When you reach the line that contains "Open app.e2e-spec.js file" in the data below, start reproducing lines exactly, and stop after the line that contains "Task: Open the Benito Madero vendor link".

Saved data entries:
>>>
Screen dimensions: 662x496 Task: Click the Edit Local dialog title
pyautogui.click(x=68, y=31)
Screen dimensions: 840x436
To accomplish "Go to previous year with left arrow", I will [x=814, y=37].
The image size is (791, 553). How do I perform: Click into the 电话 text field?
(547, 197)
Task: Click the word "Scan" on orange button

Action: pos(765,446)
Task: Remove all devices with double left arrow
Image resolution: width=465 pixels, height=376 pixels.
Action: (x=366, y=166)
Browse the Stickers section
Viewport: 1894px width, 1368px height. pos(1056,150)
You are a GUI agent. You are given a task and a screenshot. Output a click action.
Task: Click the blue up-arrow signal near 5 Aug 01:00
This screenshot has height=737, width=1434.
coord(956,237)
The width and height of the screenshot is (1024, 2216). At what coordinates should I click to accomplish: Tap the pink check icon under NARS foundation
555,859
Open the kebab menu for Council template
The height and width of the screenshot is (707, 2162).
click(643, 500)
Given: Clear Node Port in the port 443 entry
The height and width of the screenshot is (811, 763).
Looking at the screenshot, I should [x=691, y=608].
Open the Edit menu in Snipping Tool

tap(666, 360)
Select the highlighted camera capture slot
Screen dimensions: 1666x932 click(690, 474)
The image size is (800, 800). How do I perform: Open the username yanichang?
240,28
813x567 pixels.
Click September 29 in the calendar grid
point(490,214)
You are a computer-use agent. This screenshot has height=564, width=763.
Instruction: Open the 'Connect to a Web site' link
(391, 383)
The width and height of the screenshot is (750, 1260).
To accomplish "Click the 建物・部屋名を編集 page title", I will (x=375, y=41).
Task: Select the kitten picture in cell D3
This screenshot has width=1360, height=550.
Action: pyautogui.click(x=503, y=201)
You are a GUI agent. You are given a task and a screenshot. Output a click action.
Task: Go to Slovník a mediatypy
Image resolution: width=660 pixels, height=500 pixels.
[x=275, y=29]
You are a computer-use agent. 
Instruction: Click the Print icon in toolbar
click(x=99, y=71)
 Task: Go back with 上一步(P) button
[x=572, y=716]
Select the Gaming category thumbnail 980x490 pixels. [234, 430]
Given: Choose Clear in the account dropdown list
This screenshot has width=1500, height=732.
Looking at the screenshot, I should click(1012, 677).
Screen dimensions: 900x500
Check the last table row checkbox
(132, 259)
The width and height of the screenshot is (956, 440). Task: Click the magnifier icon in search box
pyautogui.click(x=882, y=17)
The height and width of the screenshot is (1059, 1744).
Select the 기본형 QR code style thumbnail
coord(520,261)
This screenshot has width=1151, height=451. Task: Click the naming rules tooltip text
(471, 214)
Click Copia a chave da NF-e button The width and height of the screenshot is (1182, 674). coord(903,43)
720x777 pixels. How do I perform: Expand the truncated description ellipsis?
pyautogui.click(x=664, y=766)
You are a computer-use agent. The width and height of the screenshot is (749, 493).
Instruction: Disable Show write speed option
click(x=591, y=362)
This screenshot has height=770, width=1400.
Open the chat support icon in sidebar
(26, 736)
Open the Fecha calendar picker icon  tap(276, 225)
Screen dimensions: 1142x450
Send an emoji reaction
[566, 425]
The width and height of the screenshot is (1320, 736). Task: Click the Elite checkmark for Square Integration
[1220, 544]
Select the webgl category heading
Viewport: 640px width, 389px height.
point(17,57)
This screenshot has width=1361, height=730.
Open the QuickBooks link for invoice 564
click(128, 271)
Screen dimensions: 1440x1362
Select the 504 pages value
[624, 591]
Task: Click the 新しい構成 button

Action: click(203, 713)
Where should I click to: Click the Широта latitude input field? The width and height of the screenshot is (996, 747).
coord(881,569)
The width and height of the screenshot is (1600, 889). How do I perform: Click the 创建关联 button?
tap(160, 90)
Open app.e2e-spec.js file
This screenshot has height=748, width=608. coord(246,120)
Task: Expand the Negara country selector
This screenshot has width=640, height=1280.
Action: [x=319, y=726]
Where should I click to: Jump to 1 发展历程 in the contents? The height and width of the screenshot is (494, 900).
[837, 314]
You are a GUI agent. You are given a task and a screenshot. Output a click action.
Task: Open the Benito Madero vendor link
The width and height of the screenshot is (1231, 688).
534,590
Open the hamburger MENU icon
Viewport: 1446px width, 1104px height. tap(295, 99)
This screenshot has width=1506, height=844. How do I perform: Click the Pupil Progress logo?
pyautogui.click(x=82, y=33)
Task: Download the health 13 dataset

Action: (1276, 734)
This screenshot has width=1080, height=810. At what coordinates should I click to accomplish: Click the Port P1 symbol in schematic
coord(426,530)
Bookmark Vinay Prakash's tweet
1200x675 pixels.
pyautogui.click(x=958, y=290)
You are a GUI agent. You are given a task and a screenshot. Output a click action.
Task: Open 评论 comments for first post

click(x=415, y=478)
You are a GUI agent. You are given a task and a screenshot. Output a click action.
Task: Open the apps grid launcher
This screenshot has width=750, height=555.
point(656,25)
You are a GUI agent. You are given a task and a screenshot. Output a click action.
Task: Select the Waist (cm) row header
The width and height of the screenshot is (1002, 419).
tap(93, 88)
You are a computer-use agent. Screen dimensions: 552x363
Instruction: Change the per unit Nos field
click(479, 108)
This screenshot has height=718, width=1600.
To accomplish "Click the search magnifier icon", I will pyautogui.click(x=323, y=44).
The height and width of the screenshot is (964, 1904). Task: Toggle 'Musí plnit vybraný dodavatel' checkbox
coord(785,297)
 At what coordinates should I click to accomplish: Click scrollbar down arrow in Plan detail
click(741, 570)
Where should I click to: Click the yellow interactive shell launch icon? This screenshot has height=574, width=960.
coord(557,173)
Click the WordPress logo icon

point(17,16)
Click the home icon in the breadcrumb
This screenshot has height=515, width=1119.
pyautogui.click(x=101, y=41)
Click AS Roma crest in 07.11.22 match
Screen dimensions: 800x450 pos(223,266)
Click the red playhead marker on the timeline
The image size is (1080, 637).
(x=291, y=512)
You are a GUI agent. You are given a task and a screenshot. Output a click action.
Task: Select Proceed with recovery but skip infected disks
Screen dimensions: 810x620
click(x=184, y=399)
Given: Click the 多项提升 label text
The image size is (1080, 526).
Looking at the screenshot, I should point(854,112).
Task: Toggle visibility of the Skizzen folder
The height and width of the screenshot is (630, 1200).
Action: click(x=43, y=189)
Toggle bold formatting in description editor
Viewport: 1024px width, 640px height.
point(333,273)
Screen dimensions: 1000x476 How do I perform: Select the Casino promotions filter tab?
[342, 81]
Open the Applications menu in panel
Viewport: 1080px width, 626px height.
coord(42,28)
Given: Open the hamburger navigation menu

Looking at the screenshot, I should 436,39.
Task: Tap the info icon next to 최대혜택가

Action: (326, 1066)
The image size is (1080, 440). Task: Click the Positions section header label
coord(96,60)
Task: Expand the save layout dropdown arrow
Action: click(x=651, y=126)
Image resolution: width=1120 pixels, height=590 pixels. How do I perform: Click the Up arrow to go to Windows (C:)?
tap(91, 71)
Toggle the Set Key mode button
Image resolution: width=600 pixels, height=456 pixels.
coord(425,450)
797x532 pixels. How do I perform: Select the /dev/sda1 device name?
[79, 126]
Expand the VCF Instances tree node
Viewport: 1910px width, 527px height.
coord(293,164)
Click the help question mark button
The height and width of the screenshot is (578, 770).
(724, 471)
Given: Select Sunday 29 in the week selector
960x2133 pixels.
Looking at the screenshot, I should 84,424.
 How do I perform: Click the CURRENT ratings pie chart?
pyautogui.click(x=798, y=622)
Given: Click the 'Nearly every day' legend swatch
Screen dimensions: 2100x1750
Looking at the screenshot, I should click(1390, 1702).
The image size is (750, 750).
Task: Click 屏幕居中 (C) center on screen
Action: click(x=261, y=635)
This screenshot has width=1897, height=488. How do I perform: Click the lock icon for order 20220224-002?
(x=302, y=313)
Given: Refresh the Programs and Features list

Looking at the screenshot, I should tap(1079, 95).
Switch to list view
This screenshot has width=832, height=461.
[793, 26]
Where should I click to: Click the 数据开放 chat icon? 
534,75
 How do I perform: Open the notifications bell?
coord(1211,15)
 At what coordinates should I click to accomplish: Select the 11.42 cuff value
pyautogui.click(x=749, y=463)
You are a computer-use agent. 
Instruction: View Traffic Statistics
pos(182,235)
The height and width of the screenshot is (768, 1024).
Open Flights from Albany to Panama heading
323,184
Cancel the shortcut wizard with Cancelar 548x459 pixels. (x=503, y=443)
<<<
[Answer for the task]
Open app.e2e-spec.js file
This screenshot has height=748, width=608. coord(246,120)
Task: Expand the Negara country selector
This screenshot has width=640, height=1280.
Action: [x=319, y=726]
Where should I click to: Jump to 1 发展历程 in the contents? The height and width of the screenshot is (494, 900).
[837, 314]
You are a GUI agent. You are given a task and a screenshot. Output a click action.
Task: Open the Benito Madero vendor link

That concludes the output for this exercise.